There's also always custom from some place like Anvil or Landshark. I've no real experience with either builder but Landshark has an excellent rep. and Anvil seems to have a growing and good one.
And maybe this is outside your price range but GVH had some Merckx Millenium Ti frames for somewhere around 12 or 1300, and I think Colorado Cyclist had them on sale as well.
|Help?? No I'm gonna make it more difficult!!||Lone Gunman|
Dec 11, 2002 5:06 PM
|Have you looked at Pegoretti? GVH has them, or how about F. Moser?|
Dec 12, 2002 8:07 AM
|The Pegoretti Pasolanto is another frame I have considered.
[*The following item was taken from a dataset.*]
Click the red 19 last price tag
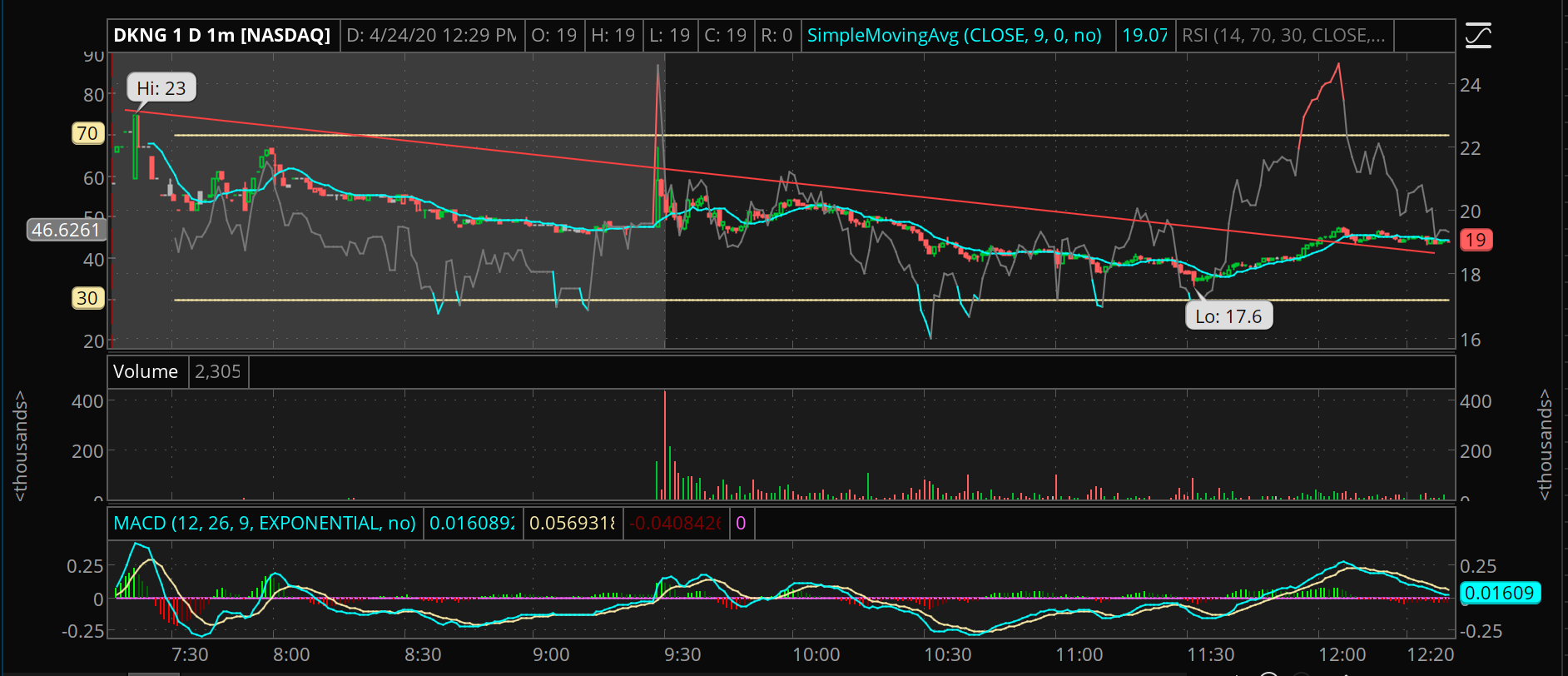The width and height of the screenshot is (1568, 676). (x=1475, y=241)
It's a little longer across the top than I prefer, but I like the extended head tubes they put on their frames -- a nice touch for someone (like me) who rides with higher handlebars. However, I have never seen a Peg in person and it would be a bit of an unknown. Not sure if a frame that light (3 lbs.) is the best option for someone my size and weight (5'11", 190 lbs.)|
|Sounds like you want the Merckx...||Donger|
Dec 11, 2002 5:39 PM
|Don't drive your self crazy by over analyzing all the options and get what you really want. Same goes for components. Bite the bullet or else you might regret later. Hey, you can always take out a home equity loan! :-)|
|Another thought if you're looking at Look||djg|
Dec 11, 2002 6:14 PM
|If you are interested in the 361, what about a 281? These are vanishing, so far as new stock goes, but several places still advertise some in this size or that. Parker International has them listed on their site at a pretty good price (remember to subtract the VAT, which they don't do for you). Dunno if they have your size, but maybe it's worth a look.|
|just get the Merckx||gtx|
Dec 11, 2002 6:24 PM
|You won't regret it. Molteni orange looks cool, too, though I think you kinda got build that color with Nuovo Record.
I've seen the Lyons and they seem nice.
Of course I would consider IF, too--same slack STA and longer c-stays, bb is a bit higher than the Merckx, though. The Club Racer could be cool.
I like the Steelman 525 a lot, too--I think his bikes are on sale now.
But you should probably just get the Merckx or you'll always be wondering. I wanted one for 15 years and finally got one and wasn't disappointed.
|Go for a Merckx||Nessism|
Dec 11, 2002 9:19 PM
|The Corsa 0.1 uses the Dedacciai ZeroUno tubeset which is very nice stuff. I have two different frames made with that tubeset and find the ride quality to be quite good. A regular ZeroUno tubeset frame should come in a little over 4 lbs. so the chrome must be weighing the Merckx down some. Of course, the chrome looks damn nice so don't fret over a little weight. Go for it.